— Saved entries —
= Beginning of Section =

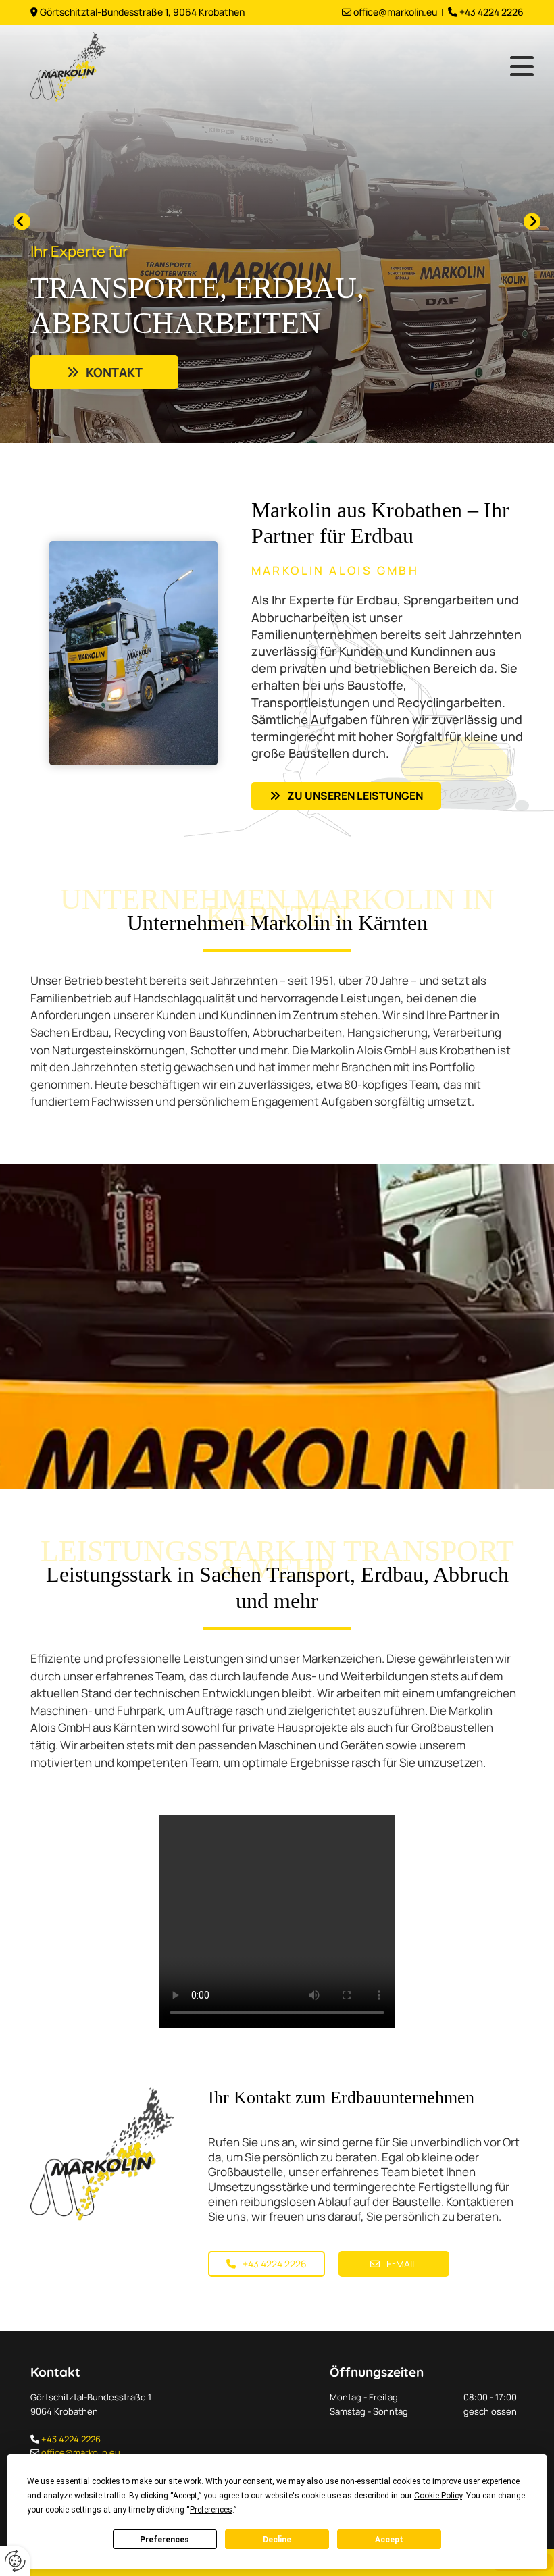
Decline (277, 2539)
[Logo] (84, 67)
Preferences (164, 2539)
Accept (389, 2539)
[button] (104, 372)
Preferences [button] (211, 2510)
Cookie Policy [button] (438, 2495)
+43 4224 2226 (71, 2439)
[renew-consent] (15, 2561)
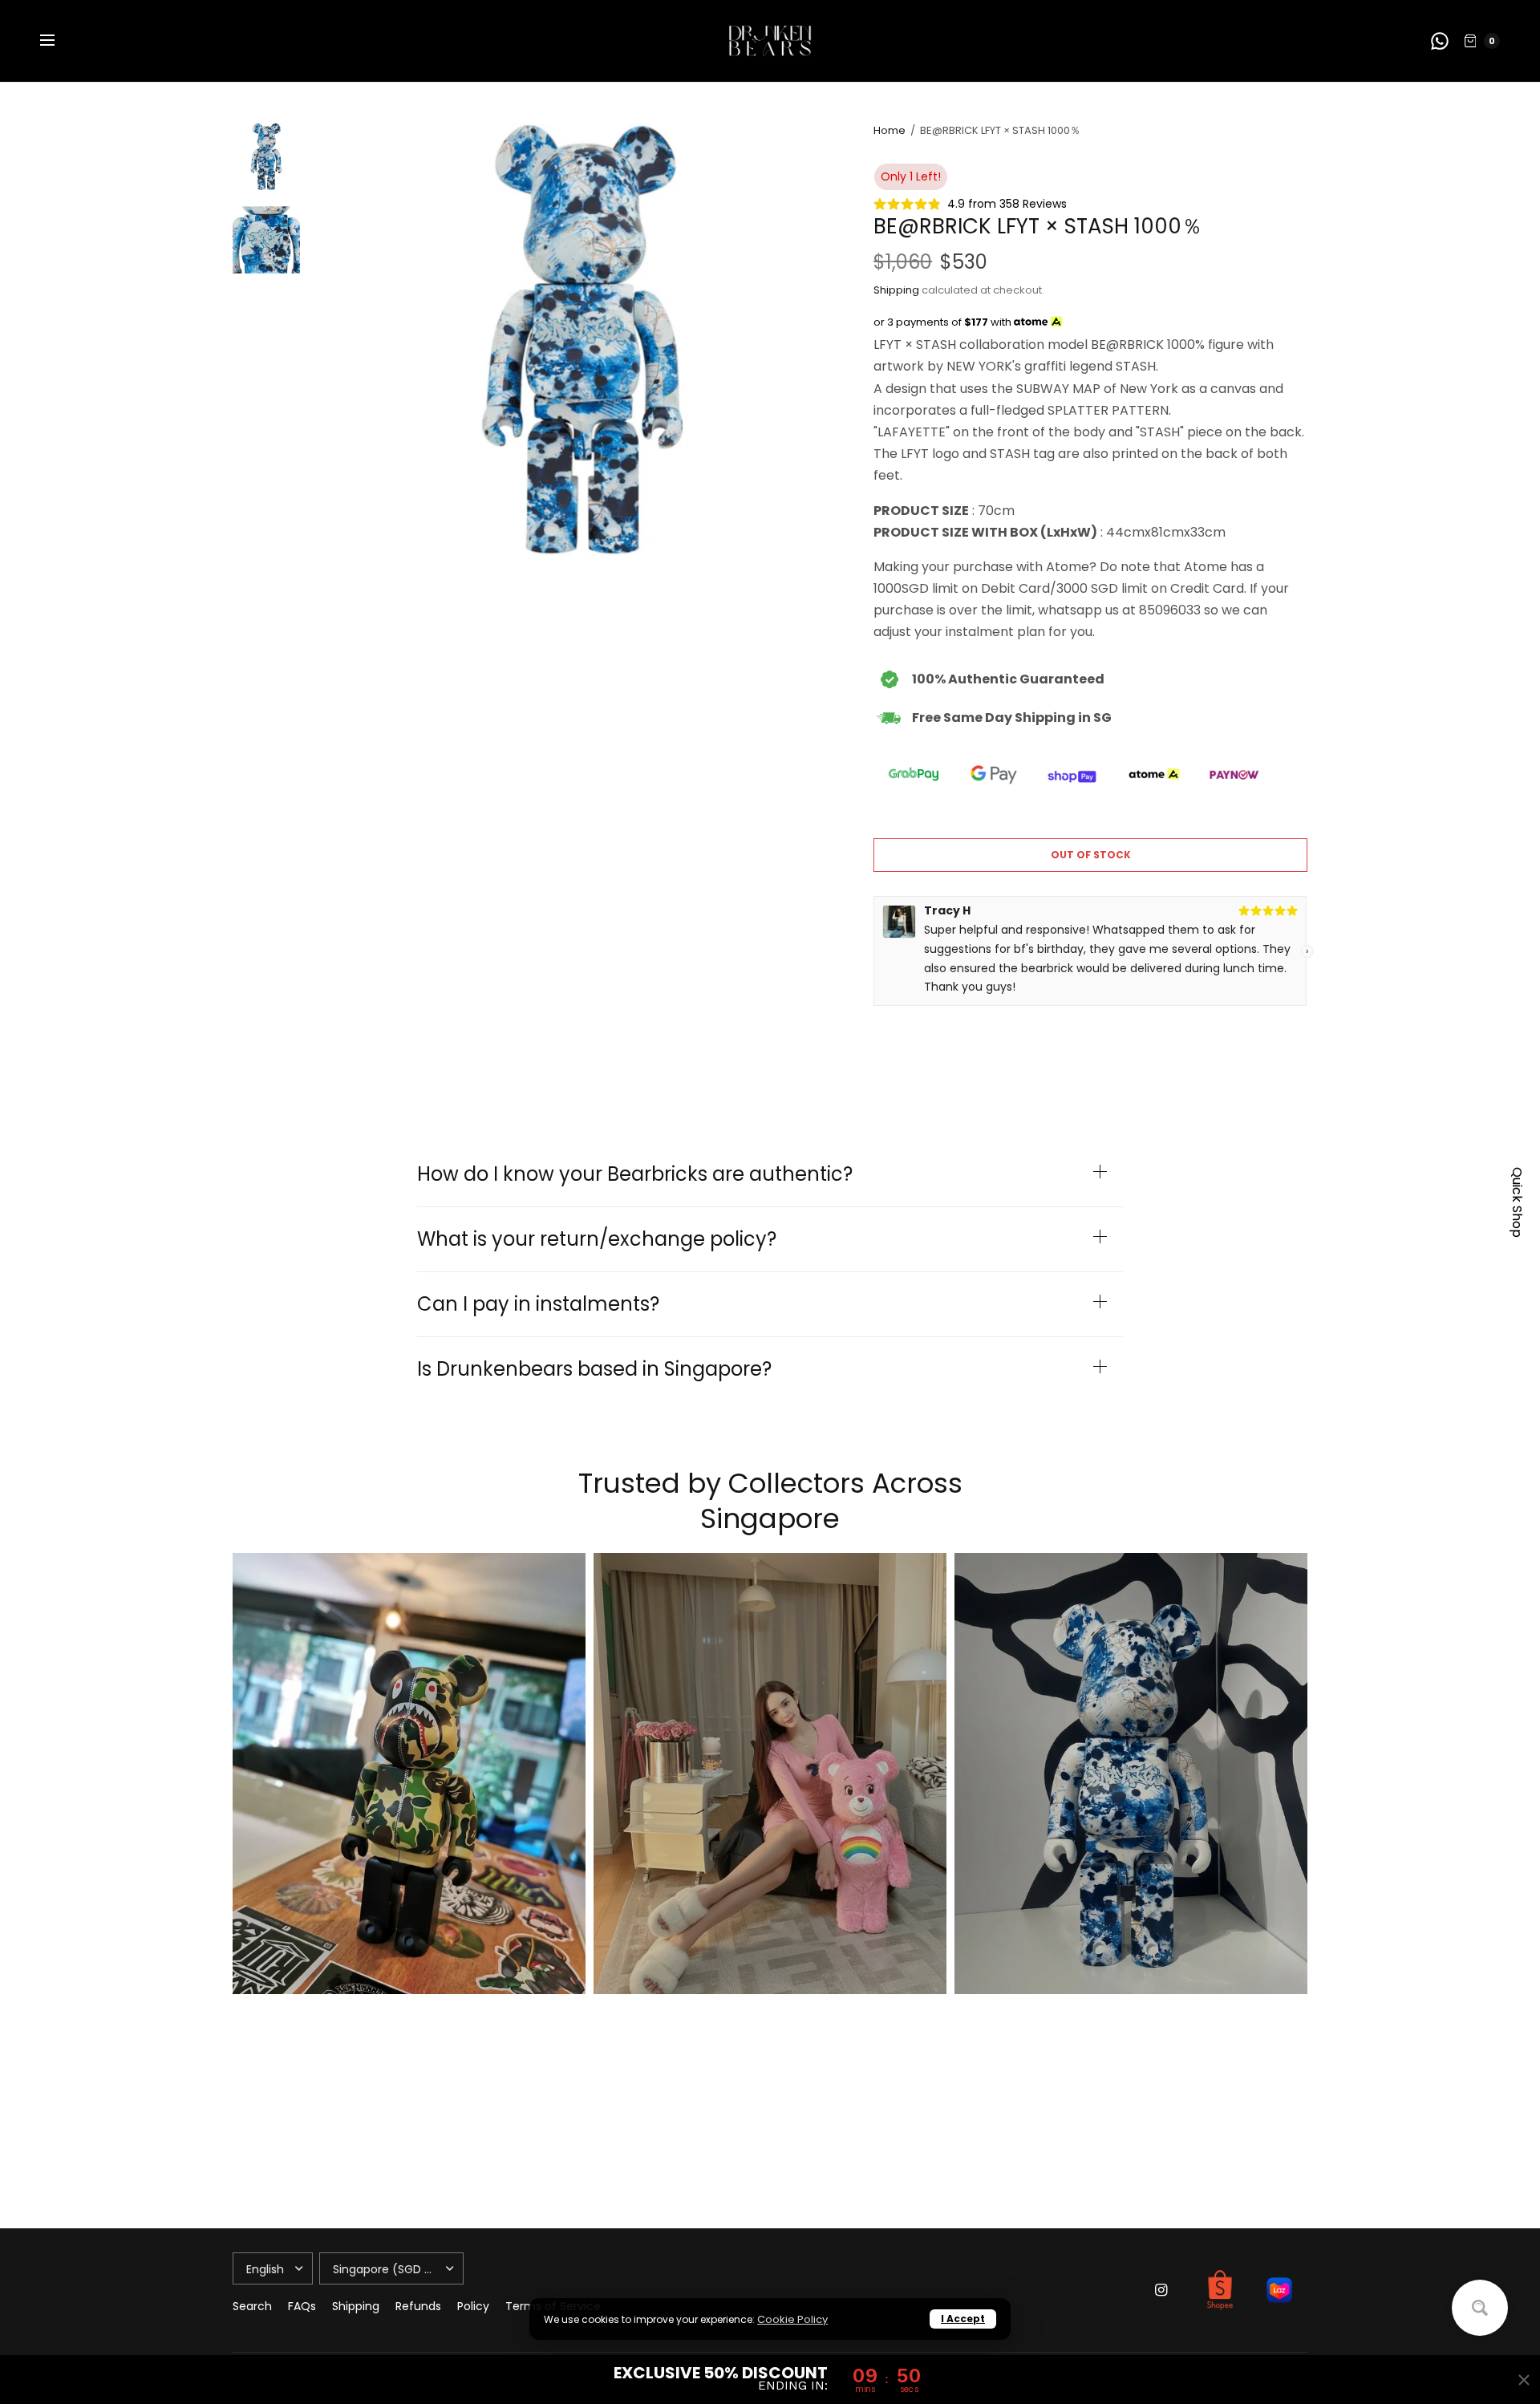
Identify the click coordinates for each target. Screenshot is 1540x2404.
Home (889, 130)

= End of Section =
= Beginning of Section =

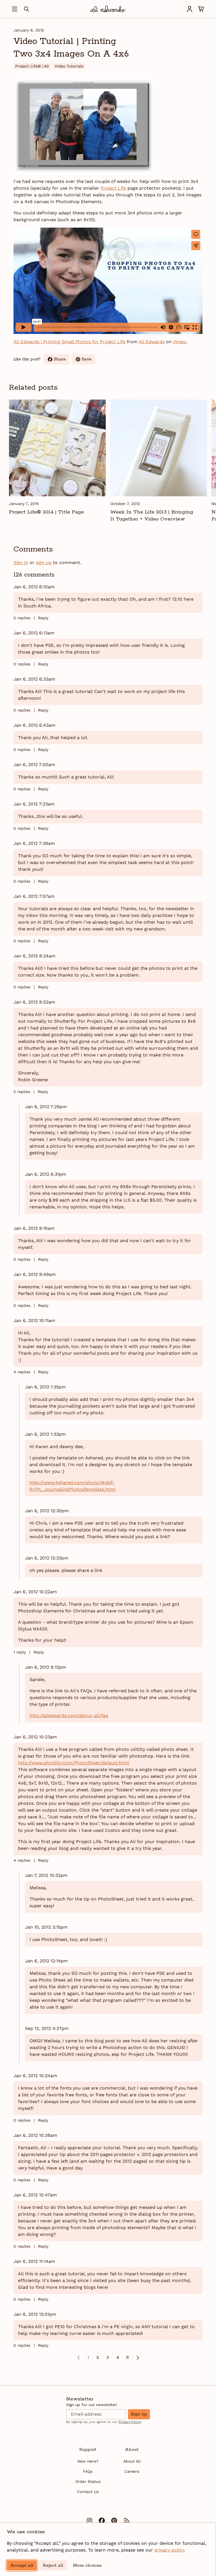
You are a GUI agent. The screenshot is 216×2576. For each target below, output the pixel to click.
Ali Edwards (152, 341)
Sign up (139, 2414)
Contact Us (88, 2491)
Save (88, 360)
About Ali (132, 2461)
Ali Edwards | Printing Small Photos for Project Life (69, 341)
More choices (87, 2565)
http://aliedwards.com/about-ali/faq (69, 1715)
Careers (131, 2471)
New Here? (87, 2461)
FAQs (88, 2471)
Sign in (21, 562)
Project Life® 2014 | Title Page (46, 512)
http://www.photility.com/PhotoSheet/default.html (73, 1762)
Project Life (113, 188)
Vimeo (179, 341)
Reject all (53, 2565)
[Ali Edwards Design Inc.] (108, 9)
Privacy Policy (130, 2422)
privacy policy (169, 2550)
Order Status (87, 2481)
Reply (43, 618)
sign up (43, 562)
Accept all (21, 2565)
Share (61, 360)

= End of Section =

— WHAT NEEDS TO BE DONE —
Could you write out, exactly as they stand, only the lines above that begin at the line with "Vimeo (179, 341)" and stop after the line with "Share (61, 360)"?

— ANSWER SECTION —
Vimeo (179, 341)
Reject all (53, 2565)
[Ali Edwards Design Inc.] (108, 9)
Privacy Policy (130, 2422)
privacy policy (169, 2550)
Order Status (87, 2481)
Reply (43, 618)
sign up (43, 562)
Accept all (21, 2565)
Share (61, 360)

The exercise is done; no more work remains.